The app enables users to point their camera an object that contains words so they can translate things like menus and signs. The search giant also added 20 languages to its app.

“We want to be able to recognise a letter with a small amount of rotation, but not too much. If we overdo the rotation, the neural network will use too much of its information density on unimportant things. So we put effort into making tools that would give us a fast iteration time and good visualisations,” Otavio Good, software engineer for Google Translate, wrote in a blog post.

“Inside of a few minutes, we can change the algorithms for generating training data, generate it, retrain, and visualise.

“To achieve real-time, we also heavily optimized and hand-tuned the math operations. That meant using the mobile processor’s SIMD instructions and tuning things like matrix multiplies to fit processing into all levels of cache memory.”

The app filters out background objects when reading letters in images, such as people, trees, cars, and so on. By looking at “blobs of pixels” with similar colour and are in near proximity to each other, the app recognises it as a continuous line of text to read.

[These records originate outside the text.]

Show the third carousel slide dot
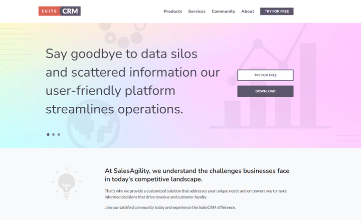This screenshot has height=220, width=361. tap(59, 135)
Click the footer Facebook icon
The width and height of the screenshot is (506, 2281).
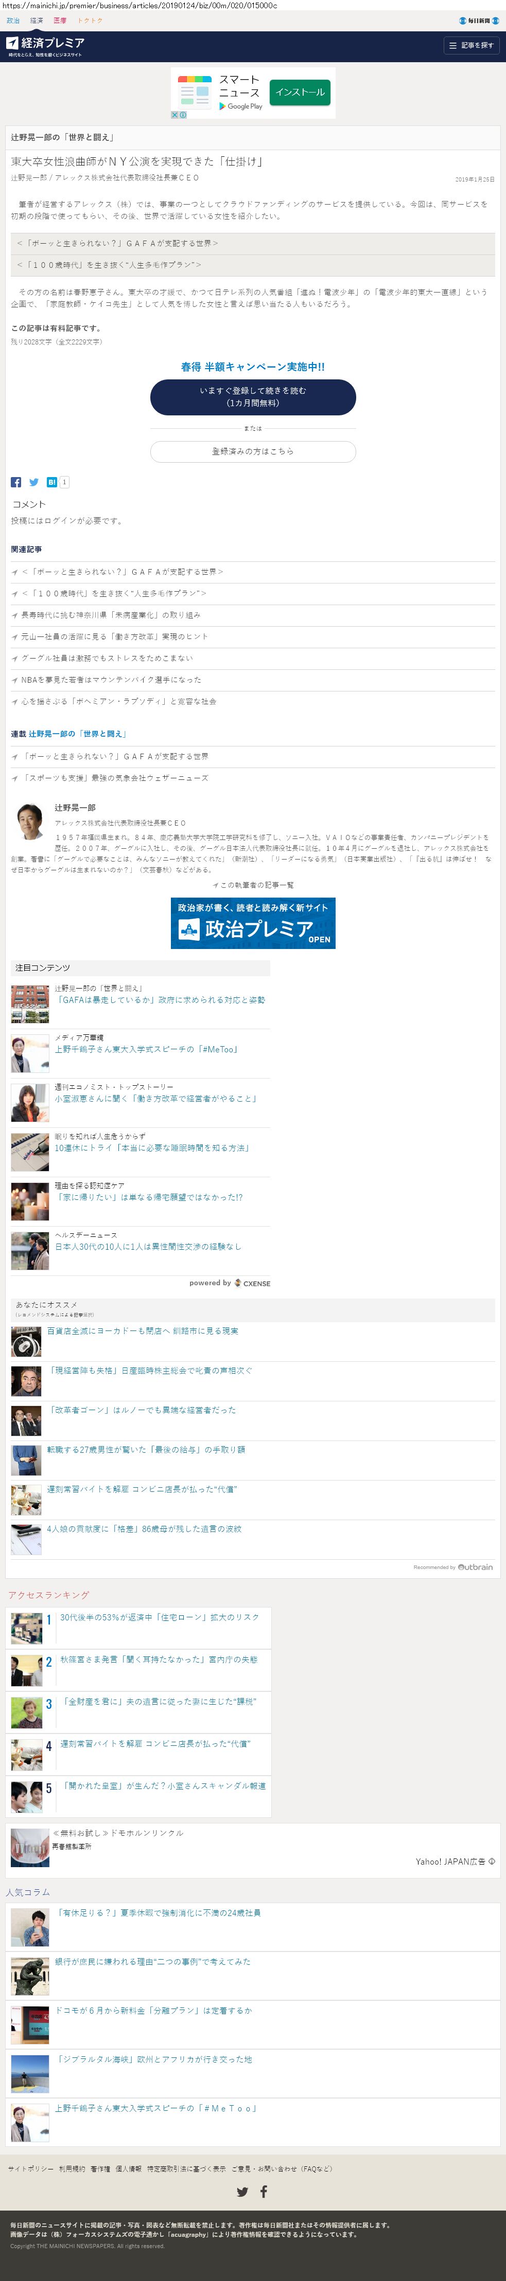coord(263,2192)
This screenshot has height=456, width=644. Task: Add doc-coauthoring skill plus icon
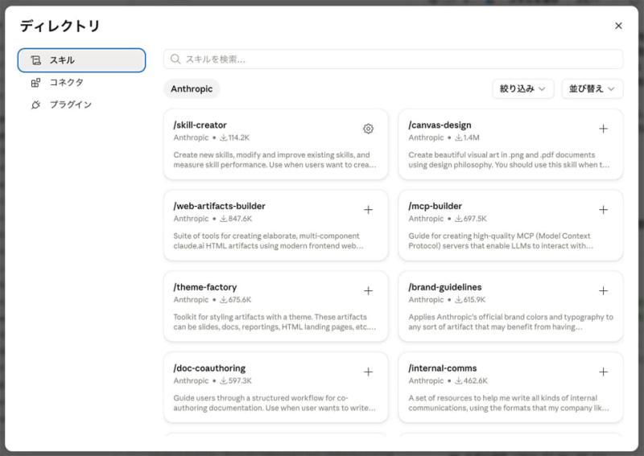pos(368,372)
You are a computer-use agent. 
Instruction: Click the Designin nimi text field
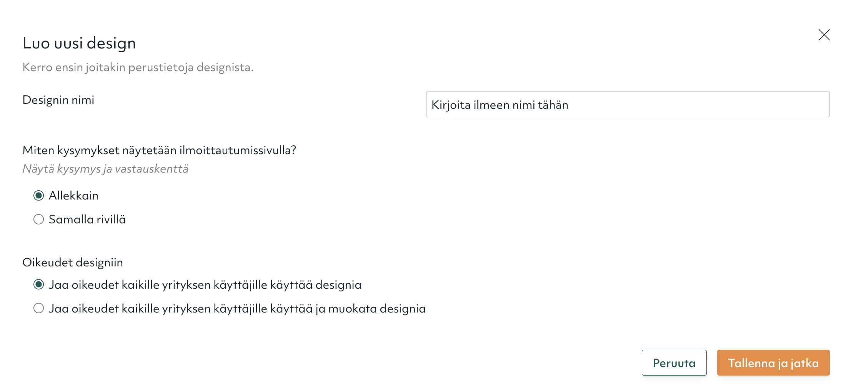pos(628,104)
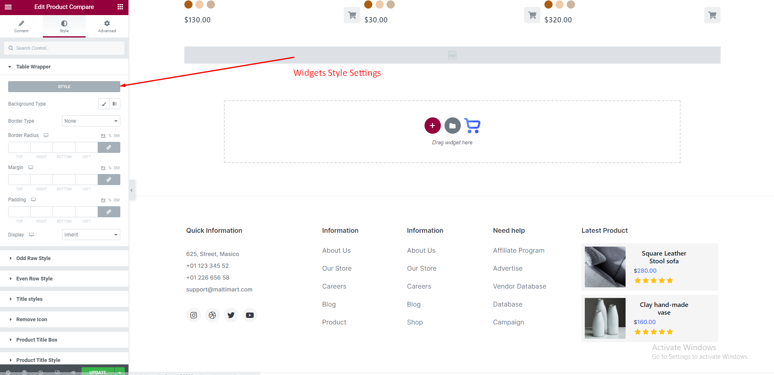Click the add template folder button
Screen dimensions: 774x375
(452, 126)
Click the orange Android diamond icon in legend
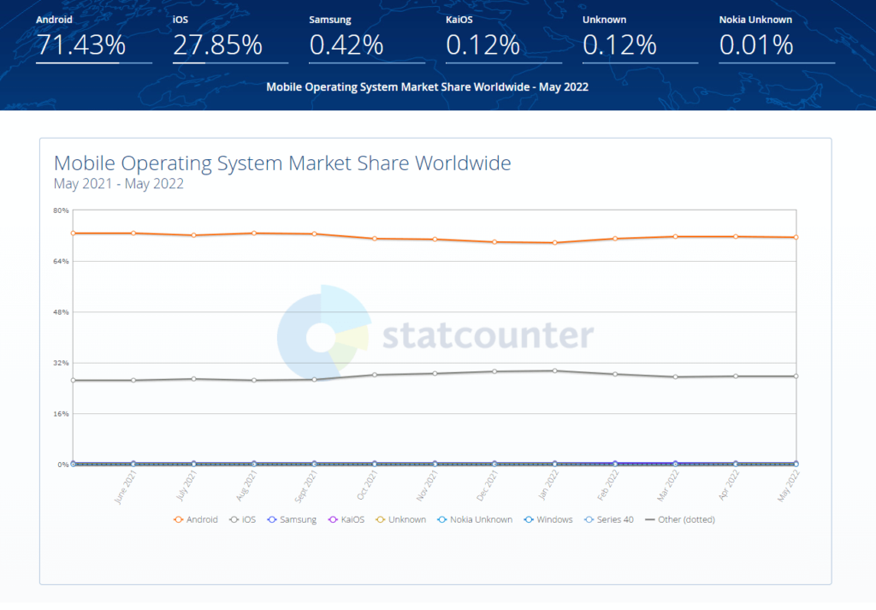The image size is (876, 610). coord(176,519)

The app has been trained using a convolutional neural network to learn what different letters in languages look like and differentiate letters from non-letters.

A letter generator was also built to create noise around the letters or characters being translated such as smudges and rotation so that the app does not need to always have clear, well-presented text in order to work.

The app uses dictionary lookups for the different languages once the letters are recognised, with it still being able to recognise words from a group of letters if it accidentally reads one letter as a number. For example, if it reads 'S' as '5' by mistake, it will still be able to recognise the word from the following letters, 'super'.

The translation is then rendered on top of the original words.

“We can do this because we’ve already found and read the letters in the image, so we know exactly where they are. We can look at the colours surrounding the letters and use that to erase the original letters. And then we can draw the translation on top using the original foreground colour.”